Every devtool startup needs content. Most do it wrong.
Should You Hire at All or Partner With a Technical Content Team?
For a lot of DevTool and B2B SaaS teams the better-ROI move is to partner rather than hire. The honest decision rule:
Hire in-house when you have a continuous, product-specific documentation need, the tooling to maintain, and enough volume to keep a full-timer busy and ramped. Internal docs that touch your roadmap and codebase deeply often belong in-house.
Use a specialized technical content service when you need high-volume, high-credibility developer content fast, don't want to build recruiting and editing infrastructure, and care more about adoption than headcount.
This is exactly the gap Infrasity fills: the writing is done by engineers who code (5-10+ years of experience), the multi-pass editing and technical review are built in, the workflow is docs-as-code, and success is measured on product-adoption signals like API calls and SDK installs, not vanity metrics like raw pageviews.

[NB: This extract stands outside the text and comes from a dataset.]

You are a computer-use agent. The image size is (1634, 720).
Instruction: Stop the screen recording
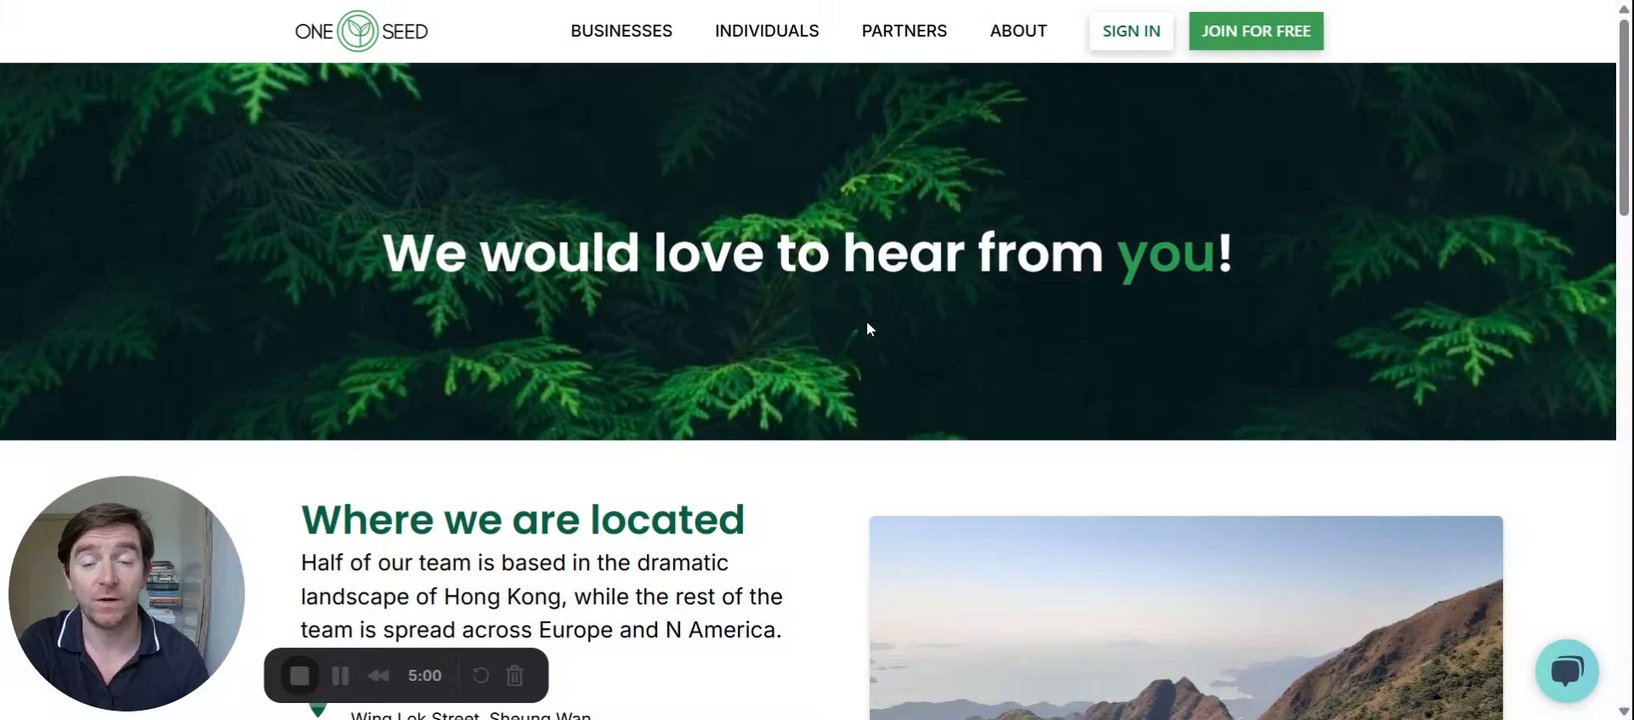point(299,676)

For teams that also need docs, our product documentation and technical content GTM services cover the same engineer-led bar, and our product documentation case study shows the outcome.
Frequently asked questions
What's the difference between a technical writer and a technical content writer?
A technical writer produces internal and product docs, API references, SDK guides, runbooks, release notes, for people already using your product. A technical content writer produces SEO and developer-marketing content to attract and convert new developers. Same raw skill, different goal and different team.
How do I test a writer without wasting my developers' time?
Give one short, paid, real-world task: hand them a complex existing doc and ask them to improve its structure and flow, plus one question about how they'd interview a busy engineer. That predicts on-the-job performance far better than a portfolio.
Freelance or full-time for API docs vs. a marketing blog?
Lean full-time (or a docs-focused service) for continuous internal/API documentation tied to your release cycle. Lean freelance or a specialized agency for developer-marketing content and one-off guides.
How much should I expect to pay for a single technical blog post?
Project rates commonly run $250–$400+ for a ~1,500-word post, and more for long-form, research-heavy technical pieces. Remember to add editing and technical-review time to that number.
How do I pay an international freelance writer?
Collect a W-8BEN (international) or W-9 (US), then use a contractor platform like Plane or Deel that handles locally compliant contracts, tax forms, and payments. Avoid relying on PayPal or manual wire transfers once you have more than a couple of writers.
Will AI replace technical writers?
No, but it changes the job. AI accelerates drafts and edits, yet it can't interview your SME, verify that a code sample actually runs, or stake its credibility on technical accuracy. The durable role is the human who owns correctness and judgment; AI is a tool they wield.